Belief Flows of Robust Online Learning
Ortega, Pedro A., Crammer, Koby, Lee, Daniel D.
This paper introduces a new probabilistic model for online learning which dynamically incorporates information from stochastic gradients of an arbitrary loss function. Similar to probabilistic filtering, the model maintains a Gaussian belief over the optimal weight parameters.
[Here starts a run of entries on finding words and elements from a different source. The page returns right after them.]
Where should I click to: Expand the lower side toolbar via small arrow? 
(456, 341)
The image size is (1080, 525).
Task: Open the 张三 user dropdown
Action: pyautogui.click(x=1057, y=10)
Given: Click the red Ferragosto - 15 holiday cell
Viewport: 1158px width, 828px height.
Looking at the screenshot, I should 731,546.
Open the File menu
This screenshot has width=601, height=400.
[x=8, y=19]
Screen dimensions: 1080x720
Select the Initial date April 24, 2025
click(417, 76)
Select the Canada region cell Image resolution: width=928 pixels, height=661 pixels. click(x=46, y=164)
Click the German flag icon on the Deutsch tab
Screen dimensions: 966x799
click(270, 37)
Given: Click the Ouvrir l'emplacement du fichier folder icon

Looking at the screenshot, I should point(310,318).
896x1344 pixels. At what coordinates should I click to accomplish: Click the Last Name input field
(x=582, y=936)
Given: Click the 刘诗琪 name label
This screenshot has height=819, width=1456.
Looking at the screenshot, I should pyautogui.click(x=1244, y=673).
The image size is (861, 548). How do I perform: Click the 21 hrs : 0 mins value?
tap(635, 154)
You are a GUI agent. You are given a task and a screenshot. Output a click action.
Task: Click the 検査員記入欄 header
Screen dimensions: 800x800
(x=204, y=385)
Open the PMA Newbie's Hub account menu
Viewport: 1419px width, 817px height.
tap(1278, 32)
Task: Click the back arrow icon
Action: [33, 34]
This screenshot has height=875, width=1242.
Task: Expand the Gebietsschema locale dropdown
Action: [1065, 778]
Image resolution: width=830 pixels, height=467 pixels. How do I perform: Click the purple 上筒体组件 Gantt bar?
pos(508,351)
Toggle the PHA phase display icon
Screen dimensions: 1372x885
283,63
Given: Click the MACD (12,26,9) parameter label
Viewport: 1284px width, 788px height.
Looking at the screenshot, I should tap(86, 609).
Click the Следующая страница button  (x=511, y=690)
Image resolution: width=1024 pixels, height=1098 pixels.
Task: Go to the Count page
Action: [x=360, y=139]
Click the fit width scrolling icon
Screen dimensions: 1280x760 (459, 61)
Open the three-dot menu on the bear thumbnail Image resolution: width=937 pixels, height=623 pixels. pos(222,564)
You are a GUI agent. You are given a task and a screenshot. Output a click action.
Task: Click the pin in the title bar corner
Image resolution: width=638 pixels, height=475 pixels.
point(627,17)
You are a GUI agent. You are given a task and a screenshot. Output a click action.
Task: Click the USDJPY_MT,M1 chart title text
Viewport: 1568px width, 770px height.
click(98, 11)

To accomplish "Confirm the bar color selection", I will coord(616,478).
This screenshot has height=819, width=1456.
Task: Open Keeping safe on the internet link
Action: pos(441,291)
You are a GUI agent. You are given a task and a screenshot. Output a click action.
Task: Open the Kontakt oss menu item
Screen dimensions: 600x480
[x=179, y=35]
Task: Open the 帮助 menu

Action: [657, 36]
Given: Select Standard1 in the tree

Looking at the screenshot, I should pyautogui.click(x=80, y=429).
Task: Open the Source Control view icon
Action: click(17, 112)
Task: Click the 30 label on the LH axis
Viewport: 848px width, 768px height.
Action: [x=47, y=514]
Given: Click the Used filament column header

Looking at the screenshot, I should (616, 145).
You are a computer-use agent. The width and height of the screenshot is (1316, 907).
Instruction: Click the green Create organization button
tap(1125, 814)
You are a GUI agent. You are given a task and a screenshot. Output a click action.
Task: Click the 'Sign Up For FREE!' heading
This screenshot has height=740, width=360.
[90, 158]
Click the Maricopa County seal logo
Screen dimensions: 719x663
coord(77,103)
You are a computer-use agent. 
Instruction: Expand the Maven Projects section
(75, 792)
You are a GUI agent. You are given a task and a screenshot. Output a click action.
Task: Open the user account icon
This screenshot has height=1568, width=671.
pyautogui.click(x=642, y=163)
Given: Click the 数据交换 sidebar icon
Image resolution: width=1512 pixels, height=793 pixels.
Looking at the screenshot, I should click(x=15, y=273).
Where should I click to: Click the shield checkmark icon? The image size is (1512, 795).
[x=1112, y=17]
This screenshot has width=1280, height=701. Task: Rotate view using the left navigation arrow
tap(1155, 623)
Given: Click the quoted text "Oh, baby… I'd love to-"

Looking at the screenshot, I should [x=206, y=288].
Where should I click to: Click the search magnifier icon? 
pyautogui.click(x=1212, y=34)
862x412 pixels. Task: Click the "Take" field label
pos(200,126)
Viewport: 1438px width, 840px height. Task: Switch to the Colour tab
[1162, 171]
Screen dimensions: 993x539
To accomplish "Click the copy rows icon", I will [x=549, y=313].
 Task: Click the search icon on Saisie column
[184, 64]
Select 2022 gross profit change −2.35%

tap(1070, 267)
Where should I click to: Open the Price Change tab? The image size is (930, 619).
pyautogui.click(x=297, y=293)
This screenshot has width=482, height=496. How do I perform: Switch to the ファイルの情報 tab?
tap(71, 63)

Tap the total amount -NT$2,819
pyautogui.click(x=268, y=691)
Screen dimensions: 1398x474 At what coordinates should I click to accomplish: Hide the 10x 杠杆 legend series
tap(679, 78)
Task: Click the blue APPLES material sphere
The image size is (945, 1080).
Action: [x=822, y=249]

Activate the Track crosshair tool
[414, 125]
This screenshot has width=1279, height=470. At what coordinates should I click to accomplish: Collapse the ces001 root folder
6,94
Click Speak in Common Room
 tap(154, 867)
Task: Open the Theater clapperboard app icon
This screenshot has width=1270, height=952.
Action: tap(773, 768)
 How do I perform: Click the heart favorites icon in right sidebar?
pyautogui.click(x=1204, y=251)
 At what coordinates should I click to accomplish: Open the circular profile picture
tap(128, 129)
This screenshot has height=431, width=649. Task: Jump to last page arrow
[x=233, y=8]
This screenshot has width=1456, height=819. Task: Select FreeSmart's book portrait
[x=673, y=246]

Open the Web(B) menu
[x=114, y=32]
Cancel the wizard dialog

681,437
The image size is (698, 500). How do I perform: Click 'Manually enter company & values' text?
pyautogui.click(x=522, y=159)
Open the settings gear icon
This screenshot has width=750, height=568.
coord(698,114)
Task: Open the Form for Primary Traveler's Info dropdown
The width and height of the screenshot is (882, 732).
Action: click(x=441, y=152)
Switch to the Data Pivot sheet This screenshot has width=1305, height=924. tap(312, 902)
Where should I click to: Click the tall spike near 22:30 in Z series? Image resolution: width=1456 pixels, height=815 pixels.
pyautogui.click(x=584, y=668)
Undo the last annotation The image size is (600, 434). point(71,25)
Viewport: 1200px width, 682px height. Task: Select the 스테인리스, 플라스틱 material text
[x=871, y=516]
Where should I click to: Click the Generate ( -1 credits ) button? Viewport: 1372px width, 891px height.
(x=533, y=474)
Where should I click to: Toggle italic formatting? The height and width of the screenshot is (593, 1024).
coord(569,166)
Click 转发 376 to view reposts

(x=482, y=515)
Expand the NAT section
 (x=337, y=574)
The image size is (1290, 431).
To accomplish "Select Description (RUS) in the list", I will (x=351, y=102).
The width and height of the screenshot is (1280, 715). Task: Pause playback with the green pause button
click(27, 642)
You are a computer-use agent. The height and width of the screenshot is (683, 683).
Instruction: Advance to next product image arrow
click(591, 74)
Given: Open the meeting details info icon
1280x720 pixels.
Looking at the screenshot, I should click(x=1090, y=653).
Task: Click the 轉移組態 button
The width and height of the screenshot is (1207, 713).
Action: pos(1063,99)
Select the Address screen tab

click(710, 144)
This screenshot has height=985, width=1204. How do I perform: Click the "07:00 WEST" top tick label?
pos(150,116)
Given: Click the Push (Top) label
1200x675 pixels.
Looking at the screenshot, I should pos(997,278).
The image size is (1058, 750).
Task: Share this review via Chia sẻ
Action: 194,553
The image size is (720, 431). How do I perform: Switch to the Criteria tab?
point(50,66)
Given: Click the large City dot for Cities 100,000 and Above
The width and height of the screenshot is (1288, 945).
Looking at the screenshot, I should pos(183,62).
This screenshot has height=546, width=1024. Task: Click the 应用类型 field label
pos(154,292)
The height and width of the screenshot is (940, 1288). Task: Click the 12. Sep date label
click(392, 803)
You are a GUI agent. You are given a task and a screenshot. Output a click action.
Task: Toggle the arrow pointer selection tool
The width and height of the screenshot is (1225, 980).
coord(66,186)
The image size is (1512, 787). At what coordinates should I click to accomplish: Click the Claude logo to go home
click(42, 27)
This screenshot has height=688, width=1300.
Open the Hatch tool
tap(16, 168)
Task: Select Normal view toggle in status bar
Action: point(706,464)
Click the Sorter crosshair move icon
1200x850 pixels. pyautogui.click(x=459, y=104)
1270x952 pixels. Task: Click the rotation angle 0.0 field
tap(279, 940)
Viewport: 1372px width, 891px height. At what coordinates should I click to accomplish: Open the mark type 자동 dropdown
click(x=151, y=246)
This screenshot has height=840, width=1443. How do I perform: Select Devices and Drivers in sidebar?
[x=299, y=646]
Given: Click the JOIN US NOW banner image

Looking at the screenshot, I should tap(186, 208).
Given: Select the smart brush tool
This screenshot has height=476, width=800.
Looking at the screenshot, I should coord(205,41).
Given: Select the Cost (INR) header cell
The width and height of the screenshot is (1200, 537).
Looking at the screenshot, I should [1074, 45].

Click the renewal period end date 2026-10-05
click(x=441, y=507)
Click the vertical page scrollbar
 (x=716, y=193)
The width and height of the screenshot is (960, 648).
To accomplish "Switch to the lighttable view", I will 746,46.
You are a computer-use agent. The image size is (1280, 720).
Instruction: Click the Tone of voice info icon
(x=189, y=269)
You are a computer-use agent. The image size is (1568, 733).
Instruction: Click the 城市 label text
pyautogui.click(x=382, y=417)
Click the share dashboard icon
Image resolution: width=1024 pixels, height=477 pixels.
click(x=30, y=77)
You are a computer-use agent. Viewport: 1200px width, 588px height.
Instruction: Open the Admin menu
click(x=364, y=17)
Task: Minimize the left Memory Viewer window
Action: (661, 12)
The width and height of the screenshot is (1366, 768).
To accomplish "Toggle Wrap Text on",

Unlike traditional Bayesian updates, the model incorporates a small number of gradient evaluations at locations chosen using Thompson sampling, making it computationally tractable. The belief is then transformed via a linear flow field which optimally updates the belief distribution using rules derived from information theoretic principles. Several versions of the algorithm are shown using different constraints on the flow field and compared with conventional online learning algorithms. Results are given for several classification tasks including logistic regression and multilayer neural networks.